As reported by MIT Technology Review: After catching the world and the auto industry by surprise with its
progress with self-driving cars, Google has begun the latest, most
difficult phase of its project – making the vehicles smart enough to
handle the chaos of city streets.
But while the company describes
its work with its typical tight-lipped optimism, academic experts in
robotics are cautious about the prospects of fully autonomous vehicles.
They estimate it will be decades until they can perform as well as human
drivers in all situations – if they ever do at all.
Google’s cars
make extensive use of detailed maps that describe not only roads and
restrictions such as speed limits, but the 3-D location of stop lights
and curbstones to within inches. The company is now working to make its
vehicles capable of seeing and understanding the kind of unexpected
obstacles that don’t appear on those maps and are particularly common in
urban areas, said Chris Urmson, the director of the project, last week.
“Obviously, the world doesn't stay the same,” said Urmson, speaking at a conference
bringing together academics and auto-industry engineers working on
autonomous driving. “You need to be able to deal with things like
temporary construction, and so we've been putting a lot of effort into
understanding the semantic meaning of the world.”
For example, an
autonomous car should be capable of recognizing that a school bus is
different from other vehicles of a similar size and may behave
differently, said Urmson.
Urmson showed video of a prototype
Google car navigating through a real-life construction zone marked by
flashing yellow arrow signs, and even stopping when a “construction
worker”—actually a Google employee—waved a hand-held stop sign.
Having
cars understand those types of hazards is crucial to Google because of a
recent change in the direction of its project. The company’s original
prototypes were based on conventional vehicles, and a human passenger
could use the steering wheel and brake pedal to intervene in the event
of a glitch. But in May, Google said that humans couldn't be counted on
to stay focused enough on the road (see “Lazy Humans Shaped Google’s Autonomous Car”).
It unveiled a new prototype without a steering wheel or pedals and said
research would now focus on making vehicles that are 100 percent
autonomous—leaving no room for error.
Academic experts at the
conference say Google is taking on some of the hardest problems in
artificial intelligence and robotics, essentially trying to replicate
the ability of humans to effortlessly make sense of their environment.
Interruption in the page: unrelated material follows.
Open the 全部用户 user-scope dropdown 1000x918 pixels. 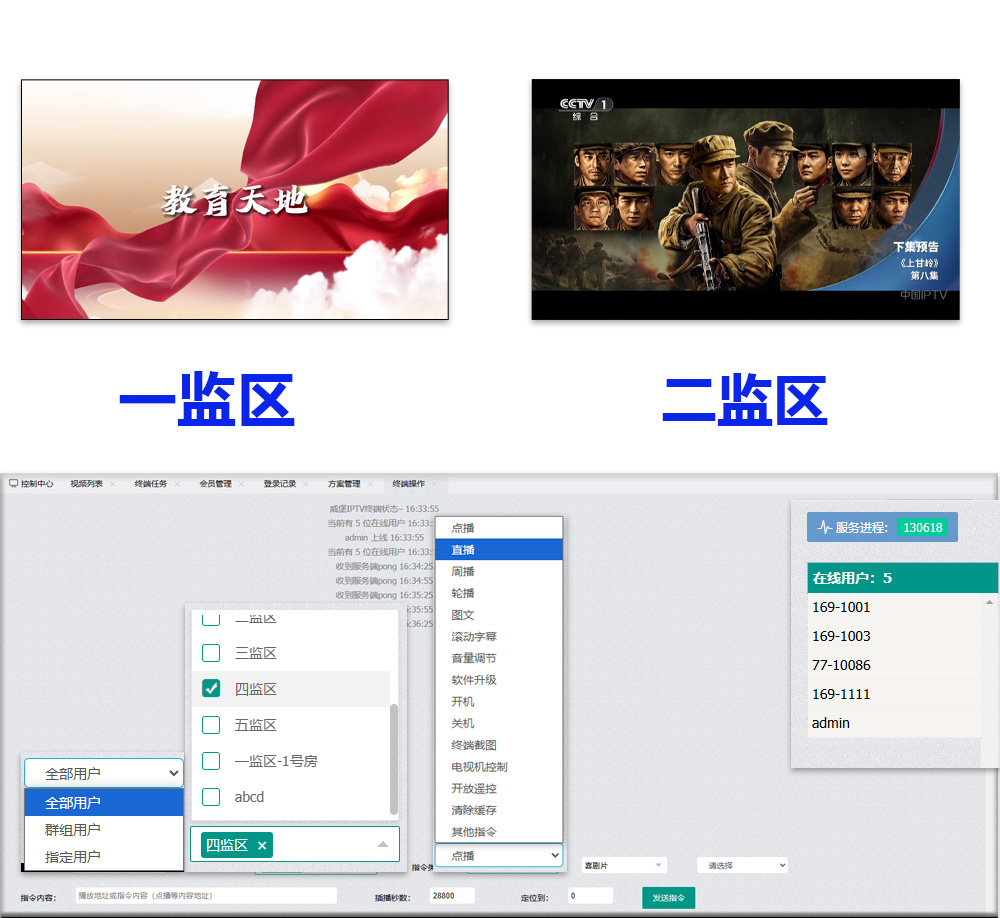(103, 773)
That’s because driving safely relies on much more than just knowing to
avoid big objects, such as people or other cars, or being able to
recognize symbols such as a stop sign.
Humans make use of myriad “social cues” while on the road, such as establishing eye contact or making inferences about how a driver will behave based on the car’s make and model, Alberto Broggi, a researcher at Italy’s Universita di Parma, told MIT Technology Review.
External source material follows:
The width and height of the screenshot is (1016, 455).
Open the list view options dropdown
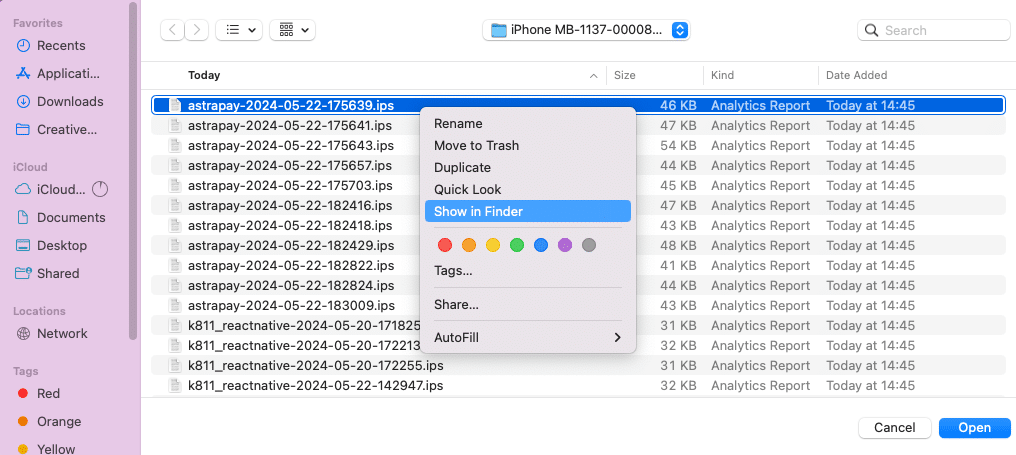pos(239,30)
Even if a computer system can recognize something, understanding the context that gives it meaning is much more difficult, said Broggi, who has directed several major European Research Council grants in autonomous driving. For example, a fully autonomous car would need to understand that someone waving his arms by the side of the road is actually a policeman trying to stop traffic.
When surveyed by the
conference organizers, the 500 experts in attendance were not optimistic
such problems would be solved soon. Asked when they would trust a fully
robotic car to take their children to school, more than half said 2030
at the very earliest. A fifth said not until 2040, and roughly one in 10
said “never.”
Several of them told MIT Technology Review
they wouldn't be surprised if self-driving cars were, for many decades,
limited to specific, well-controlled settings, such as construction
sites and campus-like environments with low speed limits and minimal
traffic.
Most big auto companies are exploring self-driving cars. One of them,
Nissan, caused a stir last year when it predicted it would be selling
them by 2020. Last week, though, Nissan used the conference to dial back
that forecast, saying instead that cars by the end of the decade will
be able to handle selected tasks, such as parking and freeway driving.
Despite being bullish about its technology, Google doesn’t make
predictions about when fully autonomous vehicles might arrive.
John Leonard,
an MIT expert in autonomous driving who attended the conference, says
that he and other academics find themselves constantly battling the
assumption that all of the technology challenges associated with robotic
cars have been solved, with only regulatory and legal issues remaining.
“It’s hard to convey to the public how hard this is,” he says.
Leonard stands by a comment that earned him some online criticism in an MIT Technology Review story last year, when he predicted that he wouldn’t see a self-driving Manhattan taxi in his lifetime (see “Driverless Cars Are Further Away Than You Think”).